Honors for Four Black Men in Higher Education

Teju Cole has been chosen as the recipient of the 2012 Hemingway Foundation/PEN Award for his debut novel, Open City. The novel is about a young Nigerian who is conducting his residency in psychiatry in New York. Cole will received the award in Boston on April 1. The award comes with a $10,000 prize as well as an appointment in the Distinguished Visiting Writers Series in the creative writing master of fine arts program at the University of Idaho.

Cole is Distinguished Writer in Residence at Bard College. He is a graduate of Kalamazoo College in Michigan and holds a master’s degree from the School of Oriental and African Studies at the University of London. He is currently a doctoral candidate at Columbia University.

DeWayne Wickham, Distinguished Professor of Journalism and interim chair of the Department of Journalism and Mass Communication at North Carolina A&T State University in Greensboro, will receive the Lifetime Achievement Award from the National Association of Black Journalists. Wickham, a founder and past president of the organization, is a columnist for USA Today. He will receive the award at the organization’s Salute to Excellence Gala in New Orleans this June.

Professor Wickham is a graduate of the University of Maryland. He holds a master of public administration degree from the University of Baltimore.

Alex D.W. Acholonu, professor of biology at Alcorn State University in Mississippi, received an award for outstanding contributions to science from the Mississippi Academy of Sciences.
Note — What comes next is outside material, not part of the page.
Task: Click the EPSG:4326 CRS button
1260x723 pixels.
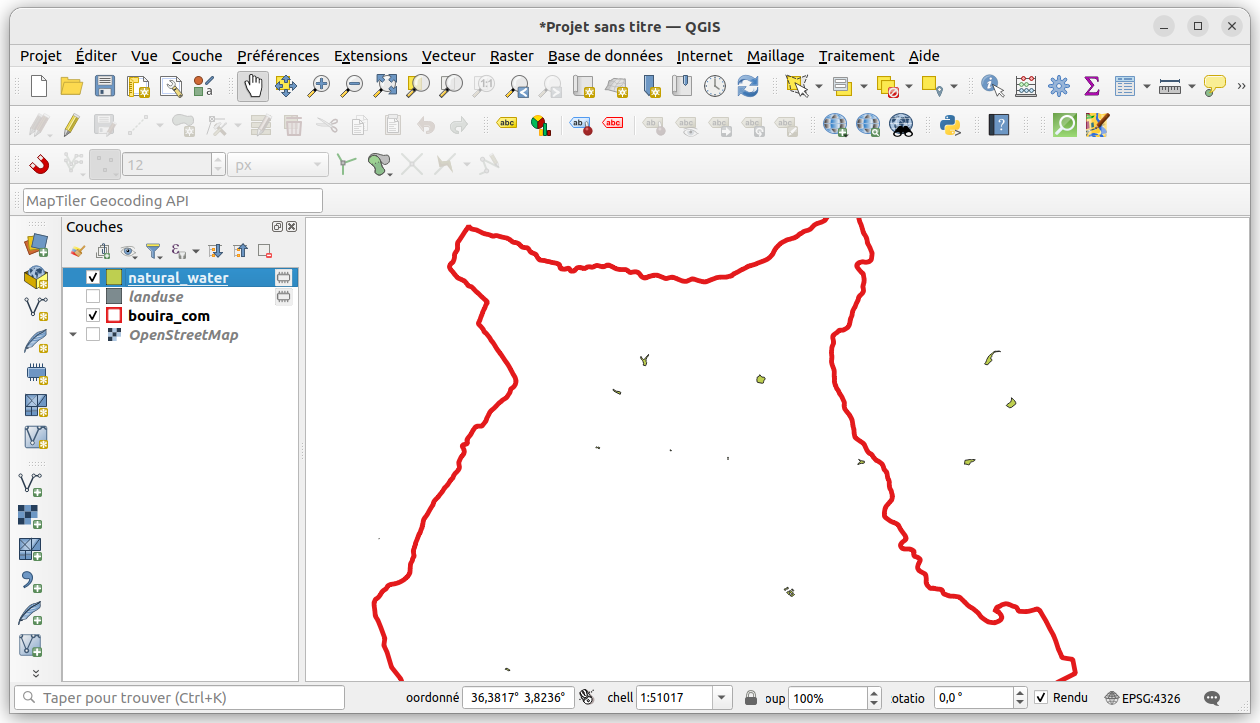Action: 1143,698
Professor Acholonu is the first faculty member from Alcorn State to receive the honor.

Dr. Acholonu holds a Ph.D. from Colorado State University.

Sidney A. Ribeau, president of Howard University in Washington, D.C., received the Educator of the Year Award from the World Affairs Council. Ribeau was honored for his expanded focus on diaspora studies and increasing the university’s international footprint.

Dr. Ribeau has been president of Howard since 2008. Previously, he was president of Bowling Green State University in Ohio. A graduate of Wayne State University, he earned master’s and doctoral degrees at the University of Illinois.